TASK BRIEF> Lines from the one with "Instruction: Click the" through the end of the records, and no others, are what the answer should contain, copied exactly; please keep pictures out.

DATA EXTRACT>
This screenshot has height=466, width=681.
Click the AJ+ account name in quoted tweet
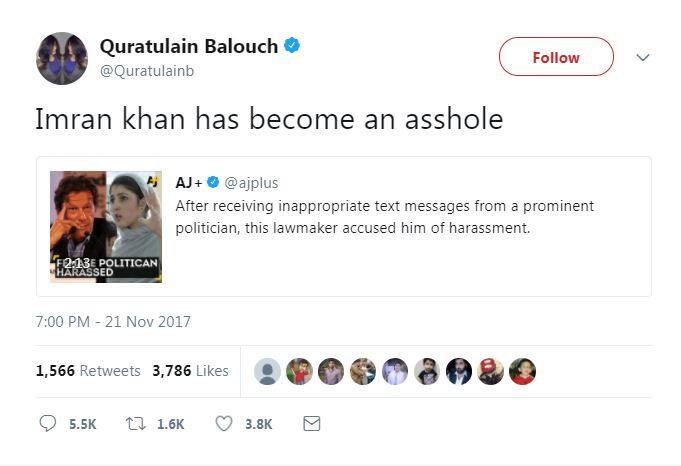pyautogui.click(x=188, y=183)
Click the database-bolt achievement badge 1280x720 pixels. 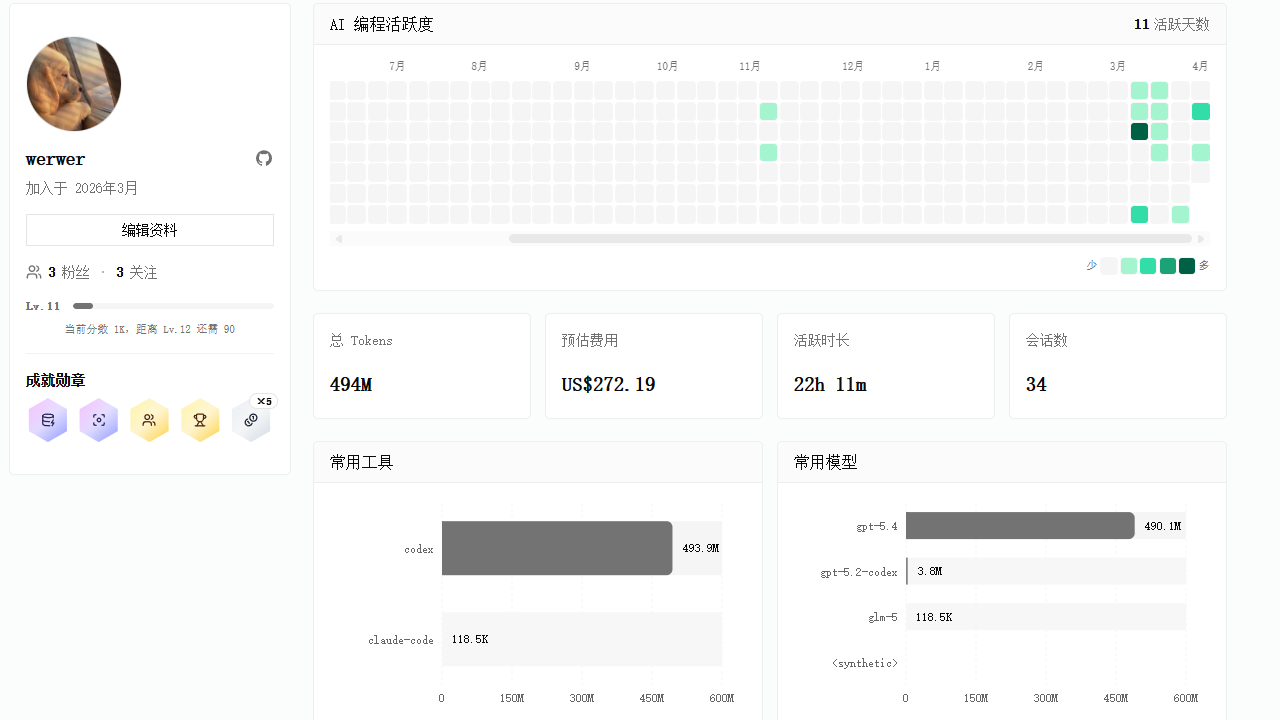pos(48,421)
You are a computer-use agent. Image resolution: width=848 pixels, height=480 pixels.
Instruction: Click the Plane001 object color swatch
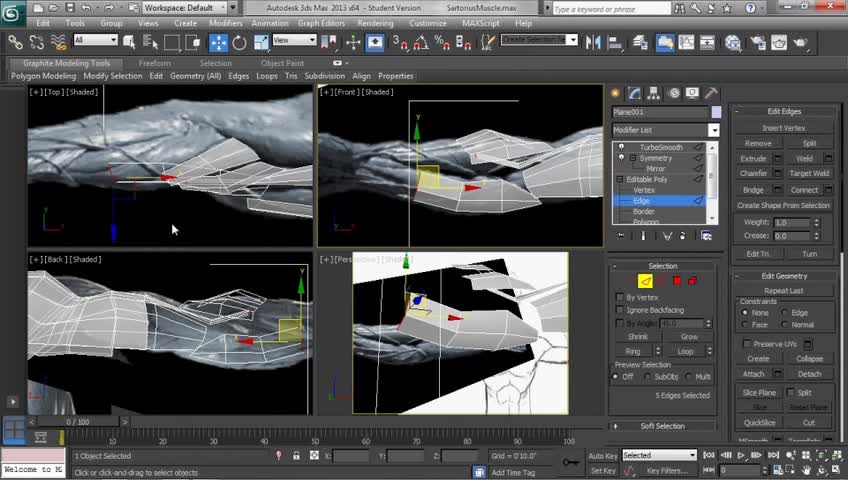715,112
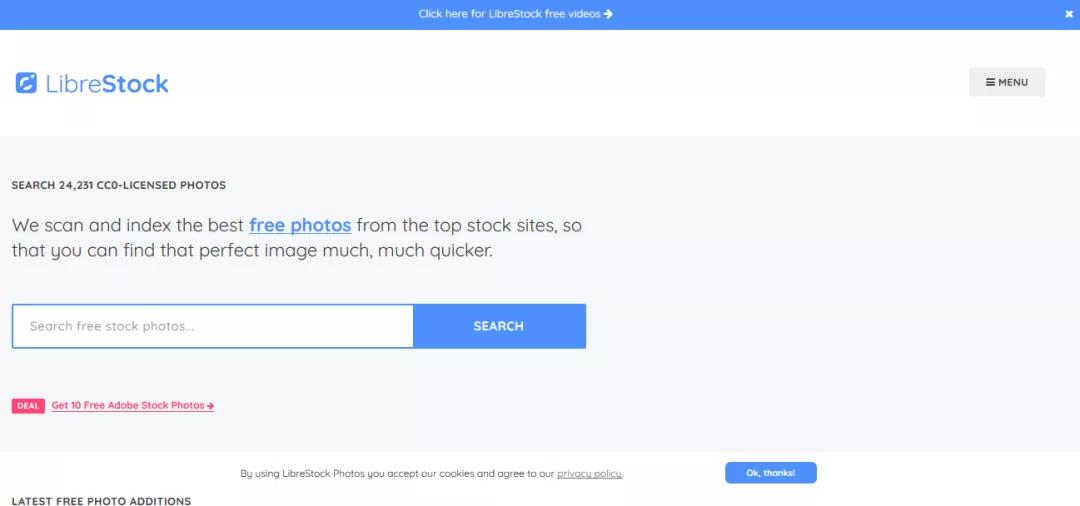This screenshot has width=1080, height=506.
Task: Go home via the LibreStock wordmark
Action: click(x=107, y=83)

REPLY TO THE EXERCISE>
Instruction: Click the Plane001 object color swatch
715,112
This screenshot has width=1080, height=506.
Task: Go home via the LibreStock wordmark
Action: click(x=107, y=83)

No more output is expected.